**Task goal**.
Copy, word for word, the lines of the entries below between the one with "You are a GUI" and the one with "Click the 获取帮助与反馈", inclusive, and leave out everything else.

**Supplied entries**.

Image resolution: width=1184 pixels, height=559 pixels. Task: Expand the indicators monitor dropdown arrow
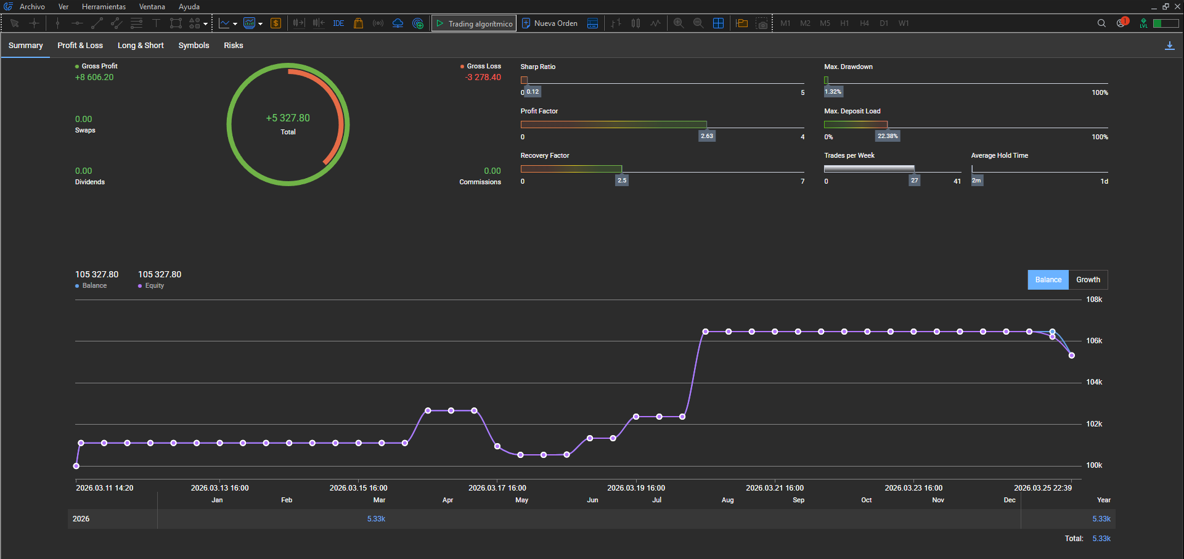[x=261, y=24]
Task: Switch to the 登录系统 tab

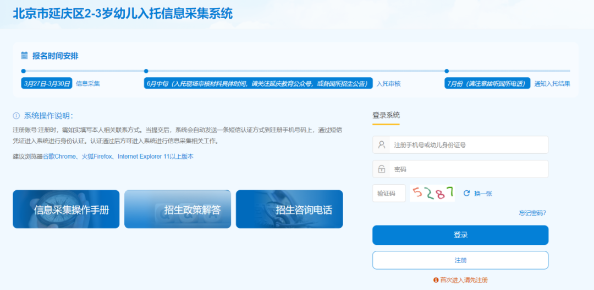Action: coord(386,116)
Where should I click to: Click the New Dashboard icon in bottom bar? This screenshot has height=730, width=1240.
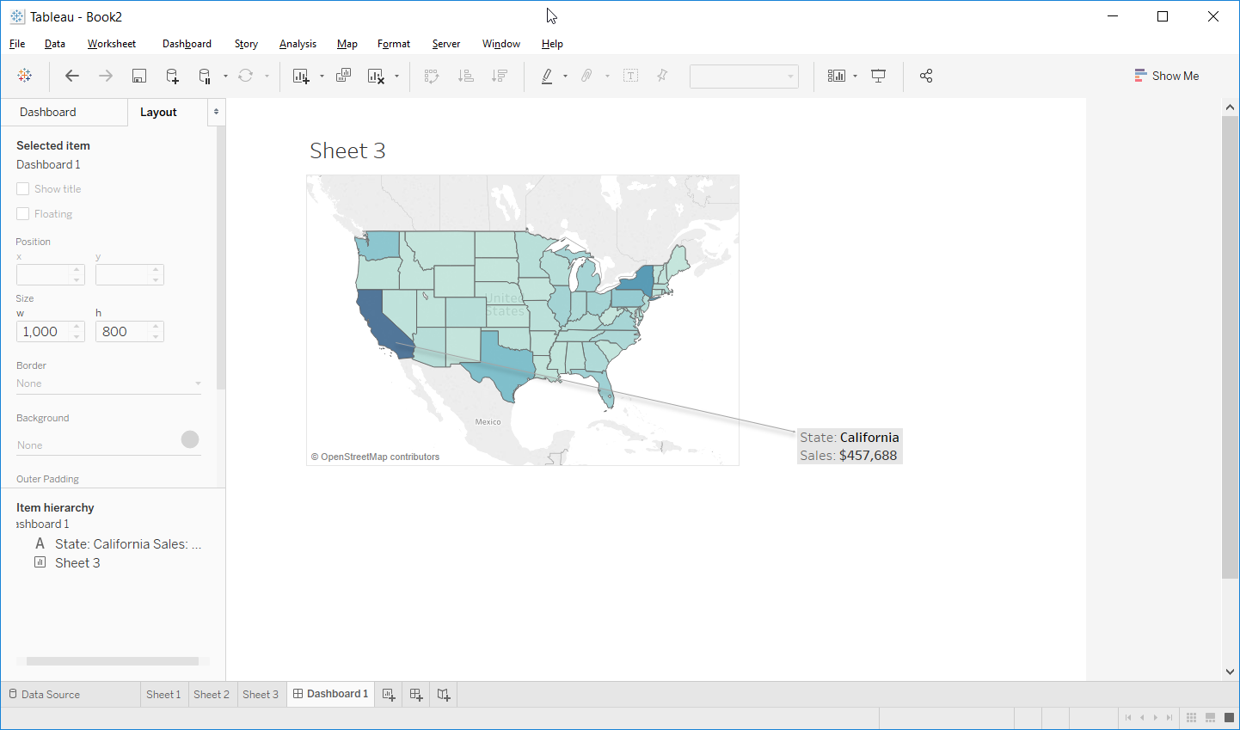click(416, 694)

...

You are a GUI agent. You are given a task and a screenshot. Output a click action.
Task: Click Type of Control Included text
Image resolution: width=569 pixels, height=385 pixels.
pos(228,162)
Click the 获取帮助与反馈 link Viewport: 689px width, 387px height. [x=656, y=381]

* * *

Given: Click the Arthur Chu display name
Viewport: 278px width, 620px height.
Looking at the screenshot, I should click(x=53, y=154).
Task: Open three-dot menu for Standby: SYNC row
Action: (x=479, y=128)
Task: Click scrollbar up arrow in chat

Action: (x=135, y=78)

**Exercise response**.
You are a GUI agent. You are given a task and a screenshot. Output a click action.
Task: Click Type of Control Included text
Image resolution: width=569 pixels, height=385 pixels.
pos(228,162)
Click the 获取帮助与反馈 link Viewport: 689px width, 387px height. [x=656, y=381]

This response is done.